> Records from a dataset
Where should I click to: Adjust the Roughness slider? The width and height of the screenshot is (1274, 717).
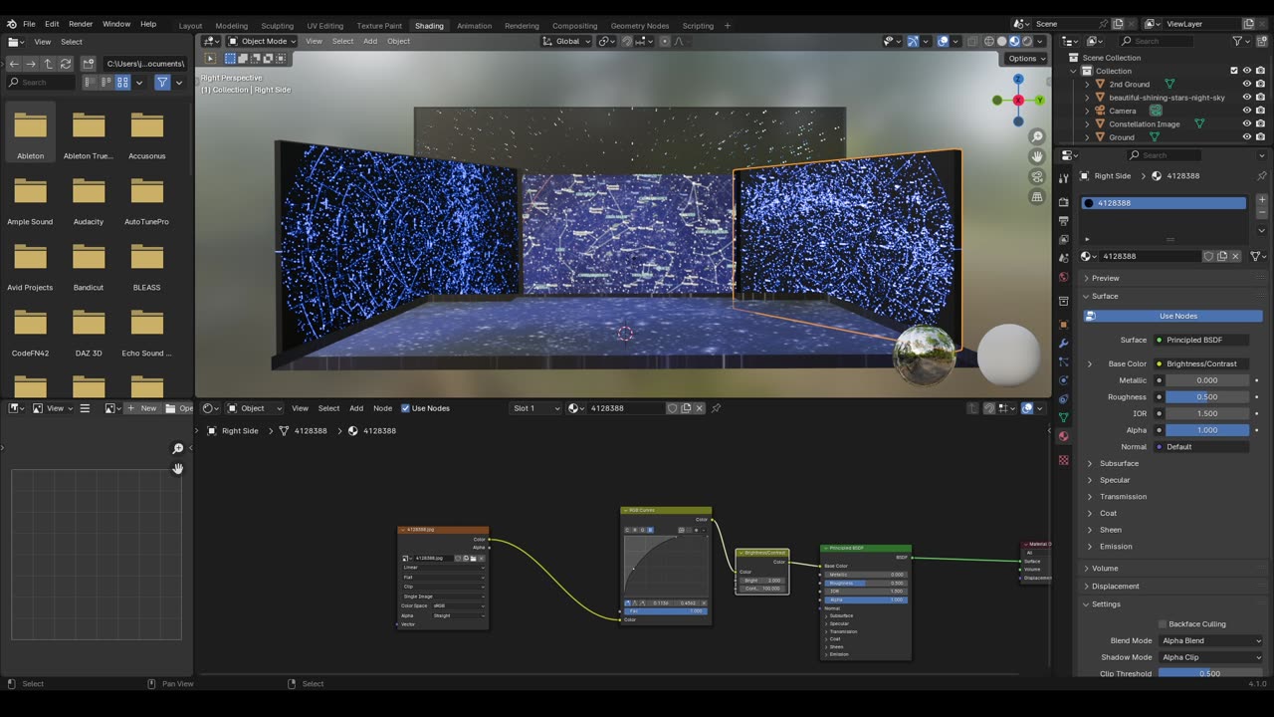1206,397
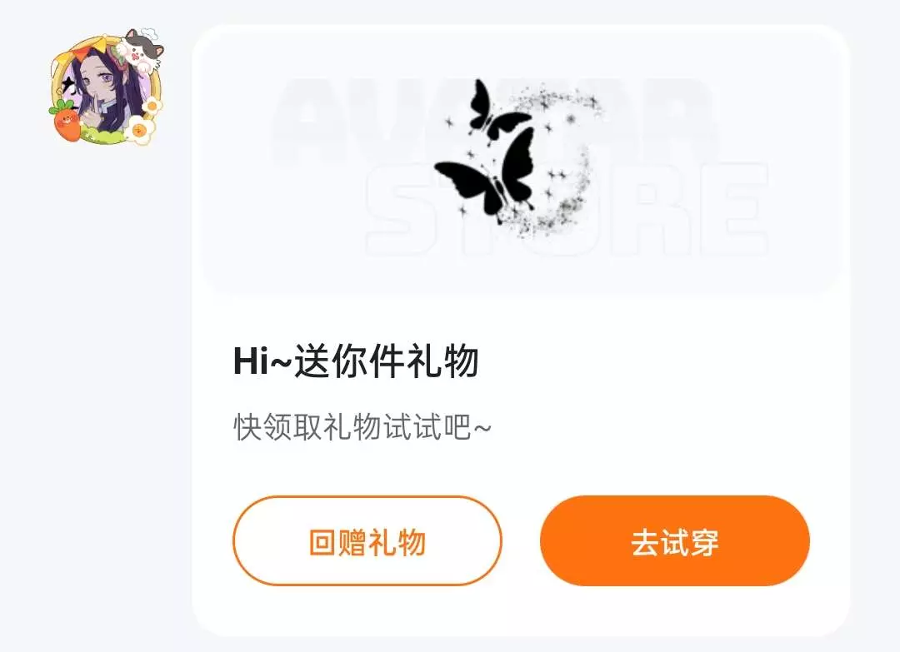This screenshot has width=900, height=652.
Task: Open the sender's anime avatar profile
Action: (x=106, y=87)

> TASK TO COMPLETE
Copy every line of the records above word for word, leaving out the pictures.

> SOLUTION
Where should I click to: Adjust the Roughness slider? The width and height of the screenshot is (1274, 717).
1206,397
This screenshot has width=900, height=652.
Task: Open the sender's anime avatar profile
Action: (x=106, y=87)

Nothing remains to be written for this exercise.